(Dataset excerpts)
::::
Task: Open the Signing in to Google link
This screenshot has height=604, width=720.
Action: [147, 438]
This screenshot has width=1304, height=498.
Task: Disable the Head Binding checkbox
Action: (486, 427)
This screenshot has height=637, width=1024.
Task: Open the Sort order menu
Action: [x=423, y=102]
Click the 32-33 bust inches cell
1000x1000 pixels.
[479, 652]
::::
Repeat all of the records exactly.

## Response to this task
Task: Open the Signing in to Google link
This screenshot has height=604, width=720.
Action: [147, 438]
This screenshot has width=1304, height=498.
Task: Disable the Head Binding checkbox
Action: (486, 427)
This screenshot has height=637, width=1024.
Task: Open the Sort order menu
Action: [x=423, y=102]
Click the 32-33 bust inches cell
1000x1000 pixels.
[479, 652]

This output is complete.